Anecdotally, Washington policymakers say that the SIF is increasing awareness of and
discussion about the key concepts underlying social innovation, such as looking to
communities for robust solutions, the potential societal benefits of finding and expanding
the very best of these solutions, the need to learn more about how best to grow them
without diluting their impact, and how to get government to step back and play an effective
enabling role.
There is an expectation from policymakers that the SIF will indirectly influence other
organisations, especially intermediaries and large-scale funders of not-for-profits such as
foundations, wealthy individual donors and the federal government itself, to adopt key
practices that enable greater impact. From the SIF’s inception, President Obama explicitly
expected its approach to change the way in which federal government “did business” with
a range of stakeholders. With their vastly bigger budgets, state departments could
transform the chances of effective social innovations scaling up and becoming the norm,
if they use the intermediary model, and purposefully make growth and scale-up their goal.
SIF has been a truly collaborative way of government working with civil society. In Paul
Carttar’s view the most important element has been the intermediary organisations. There
is a feeling that they are kick-starting a wider movement of funding focused on results and
impact and that the debate around these is getting more sophisticated. There is an annual
convening of all the intermediary organisations involved, which has been very positive and
useful. The online Social Innovation Fund Knowledge Network is used by intermediaries to
raise questions and solicit the advice of their peers.

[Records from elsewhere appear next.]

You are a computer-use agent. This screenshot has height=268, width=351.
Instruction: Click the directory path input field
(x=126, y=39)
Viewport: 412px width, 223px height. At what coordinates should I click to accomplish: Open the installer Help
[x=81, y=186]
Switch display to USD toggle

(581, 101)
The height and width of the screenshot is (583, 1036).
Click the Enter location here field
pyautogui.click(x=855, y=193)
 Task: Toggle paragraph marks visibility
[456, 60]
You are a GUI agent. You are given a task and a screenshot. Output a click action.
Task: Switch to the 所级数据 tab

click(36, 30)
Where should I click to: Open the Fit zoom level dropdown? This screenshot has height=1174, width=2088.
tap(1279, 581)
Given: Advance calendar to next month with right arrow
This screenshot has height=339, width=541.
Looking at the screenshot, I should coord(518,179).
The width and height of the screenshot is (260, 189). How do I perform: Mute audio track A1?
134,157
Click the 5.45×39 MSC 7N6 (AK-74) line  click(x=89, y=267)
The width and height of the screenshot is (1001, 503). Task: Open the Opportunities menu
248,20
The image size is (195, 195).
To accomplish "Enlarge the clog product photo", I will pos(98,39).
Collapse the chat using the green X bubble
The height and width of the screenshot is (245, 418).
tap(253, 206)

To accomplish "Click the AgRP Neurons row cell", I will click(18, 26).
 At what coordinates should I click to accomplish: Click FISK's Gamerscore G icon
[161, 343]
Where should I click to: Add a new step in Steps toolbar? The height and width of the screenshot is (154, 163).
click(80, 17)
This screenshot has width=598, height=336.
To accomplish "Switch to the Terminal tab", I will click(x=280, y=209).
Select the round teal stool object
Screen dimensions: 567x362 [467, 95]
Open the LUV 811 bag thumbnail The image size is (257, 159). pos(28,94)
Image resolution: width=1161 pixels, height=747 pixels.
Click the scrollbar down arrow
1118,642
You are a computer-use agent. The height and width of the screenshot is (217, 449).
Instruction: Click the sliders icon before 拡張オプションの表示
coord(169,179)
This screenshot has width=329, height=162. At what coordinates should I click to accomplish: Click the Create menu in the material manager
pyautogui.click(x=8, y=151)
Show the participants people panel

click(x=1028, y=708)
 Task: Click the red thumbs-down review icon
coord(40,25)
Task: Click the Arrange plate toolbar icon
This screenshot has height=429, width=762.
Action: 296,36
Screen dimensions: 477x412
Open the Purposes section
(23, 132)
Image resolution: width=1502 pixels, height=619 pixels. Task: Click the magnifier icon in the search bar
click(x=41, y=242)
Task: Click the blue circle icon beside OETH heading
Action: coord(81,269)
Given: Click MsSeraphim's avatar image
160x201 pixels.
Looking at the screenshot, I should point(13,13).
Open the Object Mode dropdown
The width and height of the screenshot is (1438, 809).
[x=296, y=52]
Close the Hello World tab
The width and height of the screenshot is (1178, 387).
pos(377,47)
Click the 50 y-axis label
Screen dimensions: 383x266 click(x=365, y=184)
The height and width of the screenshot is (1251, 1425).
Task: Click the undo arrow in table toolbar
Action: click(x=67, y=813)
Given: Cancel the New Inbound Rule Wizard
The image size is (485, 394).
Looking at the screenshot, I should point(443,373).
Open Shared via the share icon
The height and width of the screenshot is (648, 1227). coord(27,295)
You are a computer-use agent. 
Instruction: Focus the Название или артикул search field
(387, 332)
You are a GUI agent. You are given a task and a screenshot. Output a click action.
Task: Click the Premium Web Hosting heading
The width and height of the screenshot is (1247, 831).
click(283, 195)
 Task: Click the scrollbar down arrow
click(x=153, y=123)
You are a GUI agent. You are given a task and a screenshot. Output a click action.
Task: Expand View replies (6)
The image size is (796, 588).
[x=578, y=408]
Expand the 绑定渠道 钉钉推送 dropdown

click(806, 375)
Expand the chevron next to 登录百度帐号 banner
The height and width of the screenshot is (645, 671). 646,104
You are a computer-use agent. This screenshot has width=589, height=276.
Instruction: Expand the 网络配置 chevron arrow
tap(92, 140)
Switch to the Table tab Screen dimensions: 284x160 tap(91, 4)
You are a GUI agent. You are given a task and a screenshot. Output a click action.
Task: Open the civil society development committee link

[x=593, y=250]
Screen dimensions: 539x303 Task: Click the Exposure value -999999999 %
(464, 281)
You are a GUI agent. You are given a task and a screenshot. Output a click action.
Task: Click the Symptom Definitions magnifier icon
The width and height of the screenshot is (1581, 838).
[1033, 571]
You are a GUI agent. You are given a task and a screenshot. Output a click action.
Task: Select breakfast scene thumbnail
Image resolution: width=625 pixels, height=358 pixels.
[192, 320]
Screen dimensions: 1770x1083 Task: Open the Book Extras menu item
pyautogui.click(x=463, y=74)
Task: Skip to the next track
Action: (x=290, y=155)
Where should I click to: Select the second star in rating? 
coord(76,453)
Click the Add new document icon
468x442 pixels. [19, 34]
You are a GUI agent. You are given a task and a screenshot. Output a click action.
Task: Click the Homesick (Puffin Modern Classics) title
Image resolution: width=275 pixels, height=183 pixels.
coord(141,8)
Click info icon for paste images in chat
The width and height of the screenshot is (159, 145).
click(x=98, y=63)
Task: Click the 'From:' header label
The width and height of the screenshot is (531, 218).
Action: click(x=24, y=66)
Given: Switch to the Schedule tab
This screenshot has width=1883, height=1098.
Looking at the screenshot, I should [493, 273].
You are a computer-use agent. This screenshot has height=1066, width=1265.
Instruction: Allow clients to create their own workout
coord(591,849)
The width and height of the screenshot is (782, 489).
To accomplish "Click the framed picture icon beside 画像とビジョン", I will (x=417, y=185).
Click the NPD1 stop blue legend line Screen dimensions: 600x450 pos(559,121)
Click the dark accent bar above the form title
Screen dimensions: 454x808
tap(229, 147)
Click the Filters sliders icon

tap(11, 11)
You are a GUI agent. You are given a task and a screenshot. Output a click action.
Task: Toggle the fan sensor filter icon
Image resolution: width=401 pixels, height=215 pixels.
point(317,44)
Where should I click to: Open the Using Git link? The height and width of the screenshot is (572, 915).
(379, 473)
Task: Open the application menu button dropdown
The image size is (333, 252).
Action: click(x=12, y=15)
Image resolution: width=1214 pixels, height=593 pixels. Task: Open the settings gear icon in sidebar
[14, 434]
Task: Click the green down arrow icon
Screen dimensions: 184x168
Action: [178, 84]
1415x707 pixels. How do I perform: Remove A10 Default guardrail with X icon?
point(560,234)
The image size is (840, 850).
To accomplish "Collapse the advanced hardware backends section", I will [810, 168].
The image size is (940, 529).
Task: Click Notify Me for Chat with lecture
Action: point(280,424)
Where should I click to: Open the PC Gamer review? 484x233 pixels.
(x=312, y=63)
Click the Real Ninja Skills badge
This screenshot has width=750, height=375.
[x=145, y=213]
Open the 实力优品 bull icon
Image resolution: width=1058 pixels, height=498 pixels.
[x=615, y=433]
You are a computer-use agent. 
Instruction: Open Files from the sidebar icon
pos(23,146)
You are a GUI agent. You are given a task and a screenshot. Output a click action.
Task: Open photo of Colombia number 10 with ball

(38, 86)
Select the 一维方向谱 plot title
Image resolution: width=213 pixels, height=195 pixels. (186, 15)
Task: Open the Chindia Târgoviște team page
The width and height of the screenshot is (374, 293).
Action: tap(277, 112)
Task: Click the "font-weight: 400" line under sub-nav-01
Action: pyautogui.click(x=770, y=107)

WHAT CAN THE UK LEARN FROM THE
SOCIAL INNOVATION FUND?
Funding the scale-up of innovation
Policymakers are more and more aware that social innovation can be the key to solving
social problems. We are facing many tough social challenges and we need to find creative
ways to solve them that are better than what is currently on offer to the majority. The best
solutions are often identified by the communities facing the challenge and are owned and
championed at the grass roots. Recognition of this has been a key impetus behind the Big
Society agenda.
Many of these locally owned solutions will stay local and remain successful on a small scale,
but others have the potential to be replicated and contribute to social change on a wider
scale. It is these that the government (and Impetus) is interested in; communities have
undertaken the time-consuming and challenging stage where the thinking, start-up and
testing happens. It is at the stage when an organisation or idea is ready to be scaled up that
external support is often needed. This is what Impetus offers with our potent mix of funding,
management support and pro bono expertise.
The UK government has recently put in place initiatives aimed at incentivising private finance
to fund the ultimate scale-up and delivery of successful social innovations, through social
investment. These include:
• Big Society Capital provides investment capital to social investment intermediaries that
invest in and support social organisations operating in key defined areas.
• The Investment and Contract Readiness Fund (ICRF) is managed for the Government by
the Social Investment Business. ICRF provides grant funding to social ventures with the
purpose of growing their capacity to receive investment and be able to bid for public
sector contracts. It provides them with funding and capacity-building support. Capacitybuilding support must come from one of 18 approved providers (including Impetus Trust)
that receive a direct payment from the ICRF fund.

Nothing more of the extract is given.